По этой причине он даже ребёнка лишний раз боялся подержать на руках, чтобы не навредить неокрепшему, незащищённому птенчику. «Может, как раз поэтому, – угрюмо думал он, – Господь дитёнка не даёт: кровь-то у меня теперь – звериная. Ещё родится чёрт знает что – хвостатое да волосатое!» Но потом он стал землю пахать, строить дом, – и постепенно, исподволь чёрная сила войны стала покидать его. Душа понемногу светлела, как светлеет река после бешеной бури, возвращаясь к былым берегам. Однако Стародубцев всё ещё тревожился, не доверял покою, вселявшемуся в душу.
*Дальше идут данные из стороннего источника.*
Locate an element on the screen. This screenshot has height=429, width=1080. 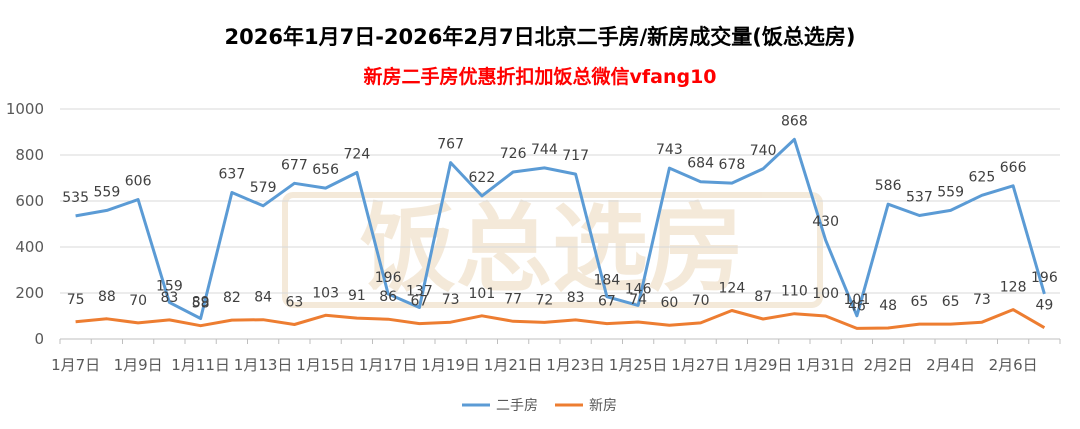
data-label: 82 is located at coordinates (232, 298). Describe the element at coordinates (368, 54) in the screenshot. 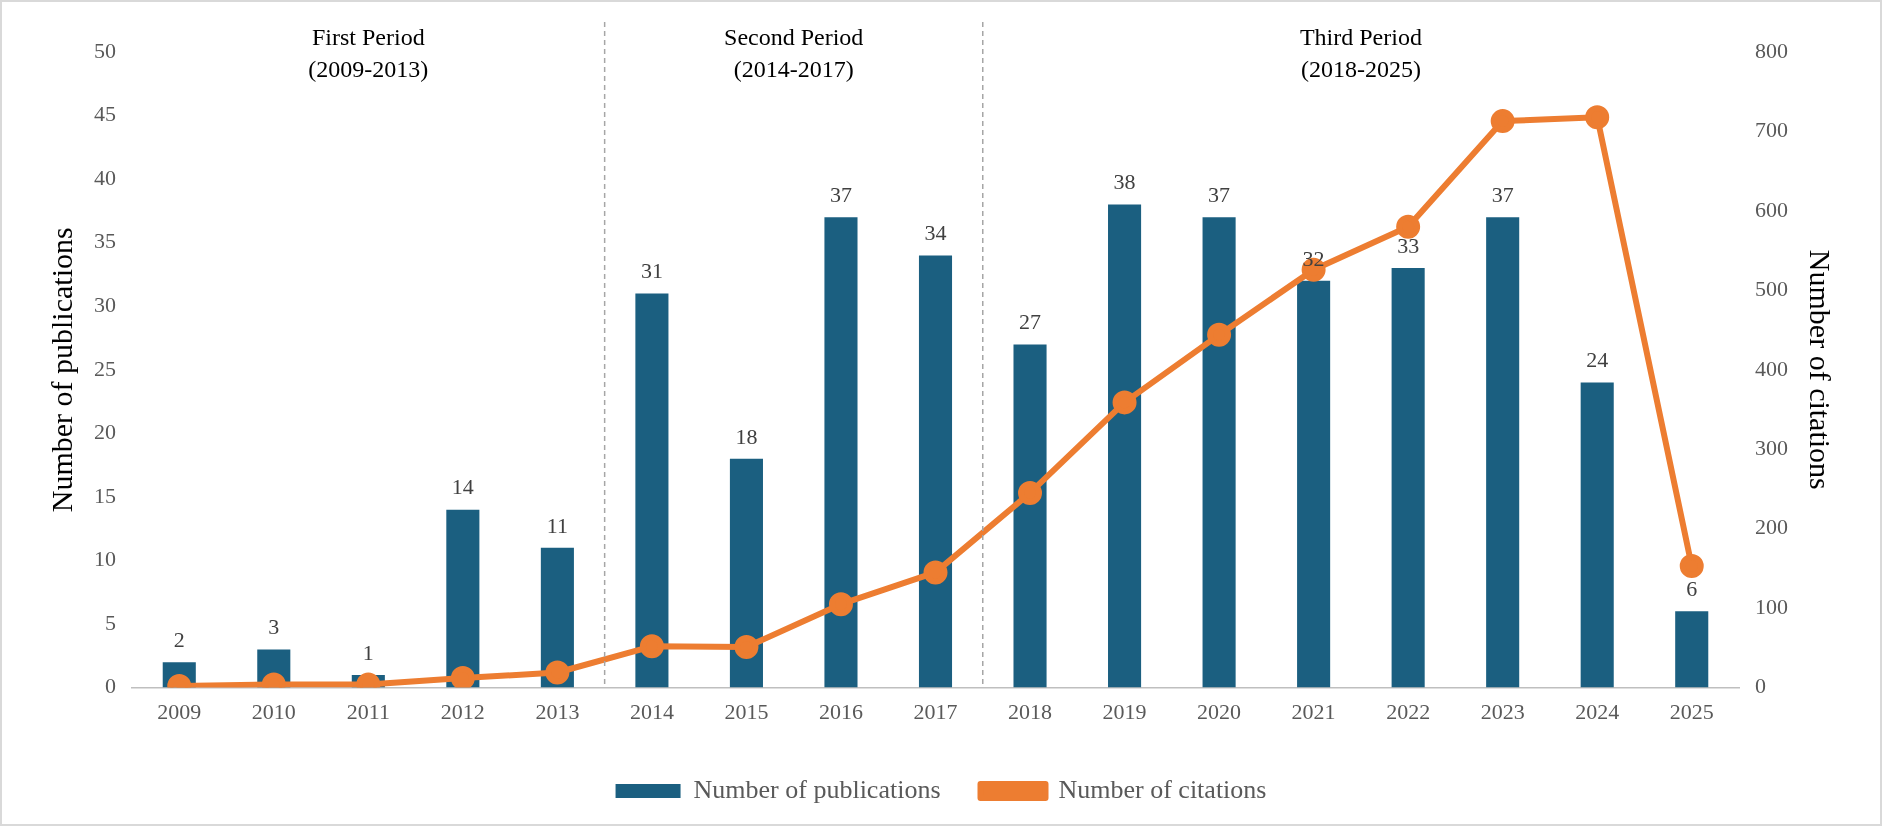

I see `annotation: First Period (2009-2013)` at that location.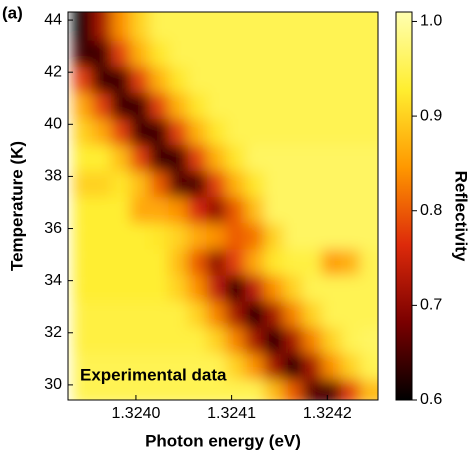  I want to click on y-tick-label: 30, so click(53, 384).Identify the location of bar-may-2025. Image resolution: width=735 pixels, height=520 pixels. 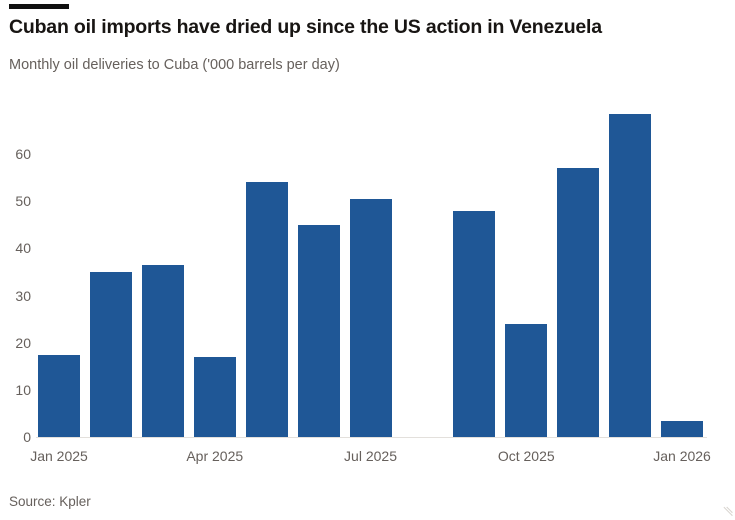
(266, 310). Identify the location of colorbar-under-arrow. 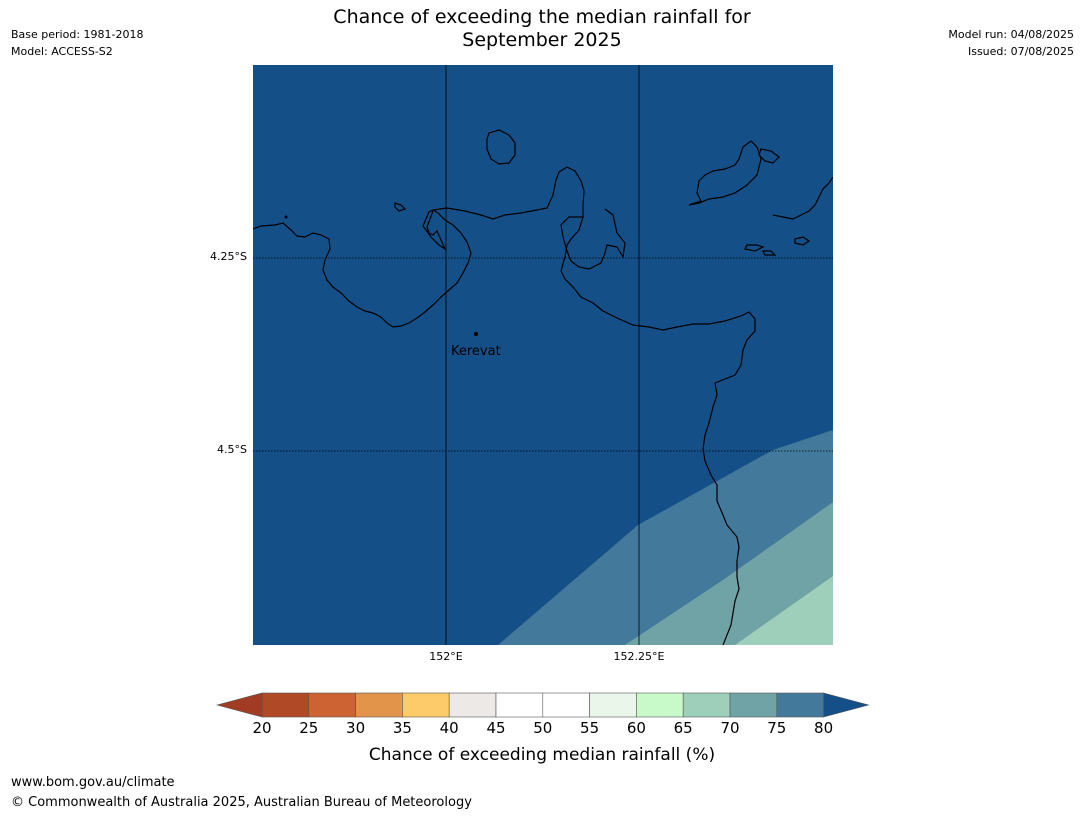
(239, 705).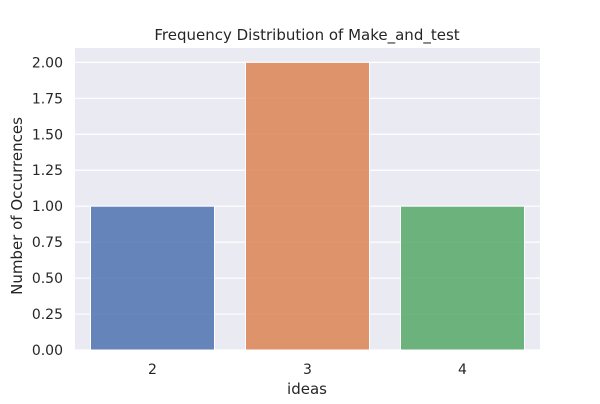 This screenshot has width=600, height=404. I want to click on y-tick-label: 1.75, so click(48, 99).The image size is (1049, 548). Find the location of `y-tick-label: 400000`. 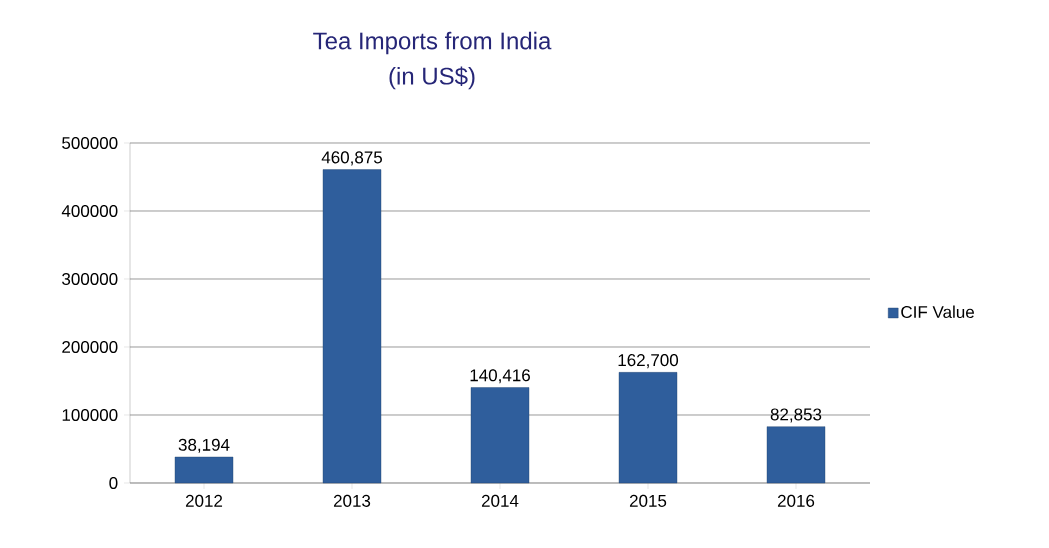

y-tick-label: 400000 is located at coordinates (90, 211). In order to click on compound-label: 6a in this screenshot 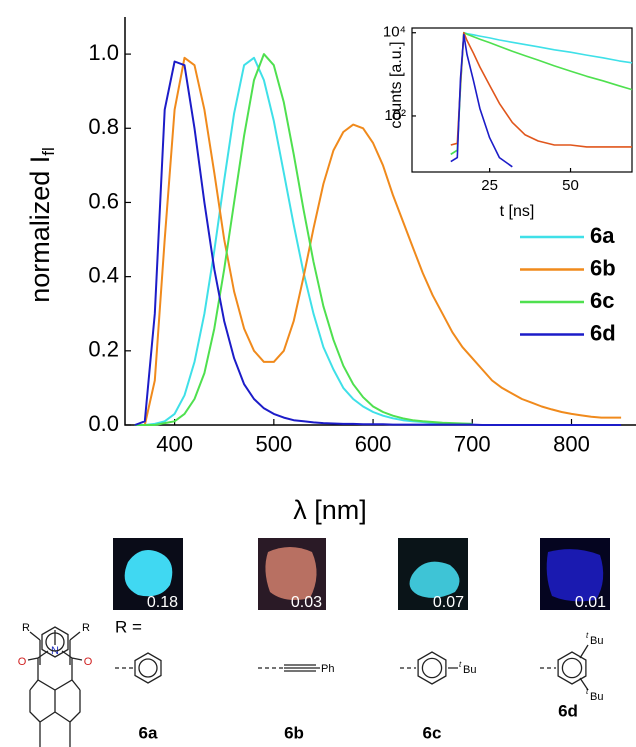, I will do `click(148, 732)`.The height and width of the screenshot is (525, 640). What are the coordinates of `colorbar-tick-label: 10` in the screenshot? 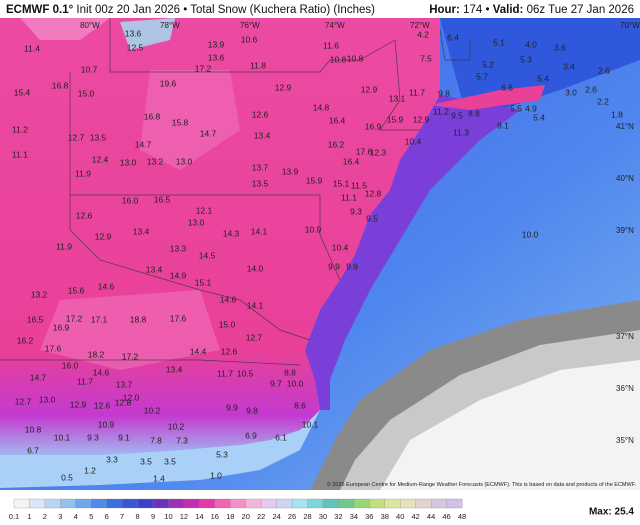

Вот почему он вёл себя так странно, когда поехал за голубоглазым «курским соловьём». Во время остановки собирал букетики в лугах и на полустанках покупал букетики, держал в руках, смотрел. Цветы не вяли, слава тебе, Господи. И всё же Стародубцев не спешил обрадоваться. Нужна была ещё одна серьёзная проверка.

На захудалом сереньком разъезде, припудренном пылью и затянутом паутиной, Солдатеич даже денег не пожалел сопленосому голубятнику – только за то, чтоб ему, Стародубцеву, разрешили птицу в ладонях подержать.

– Я когда-то разводил вертунов и дутышей, – точно оправдываясь, пробормотал он. – Соскучился.

Голубь мира, как называл его Солдатеич, вёл себя вполне миролюбиво. Белоснежным цветом он сидел в грубой чашке намозоленных ладоней. Потом чуток вертелся, ворковал, брильянтовыми глазками поблёскивал. А в последнее мгновенье, разыгравшись, голубь даже гостинчик в руку ему положил.

– Паразит! За мои же деньги и нагадил! – Гомоюн расхохотался, возвращая голубя сорванцу. – Ну, всё! Спасибо, землячок! Теперь-то я спокоен! Пташечка не вянет!

И только после этого он осмелел. Приехал и уверенно подхватил на руки приёмного сынишку, словно бы омытого с ног до головы и ароматно пахнущего парным молоком, мёдом луговым, цветами, разнотравьями и нежным птичьим пухом.

3

И поселилась в доме большая радость – ничем не заменимая отрада обретения ребёнка, обретения отцовства и материнства. Ведь если по большому счёту разобраться, только ради этого и стоит жить на свете – ради вот этого чуда, пускающего пузыри, что-то лопочущего и смотрящего на мир такими чистыми, такими наивными глазами – аж сердце надрывается от нежности, от такого несказанного чувства, которое грудь обжигает огнём золотым.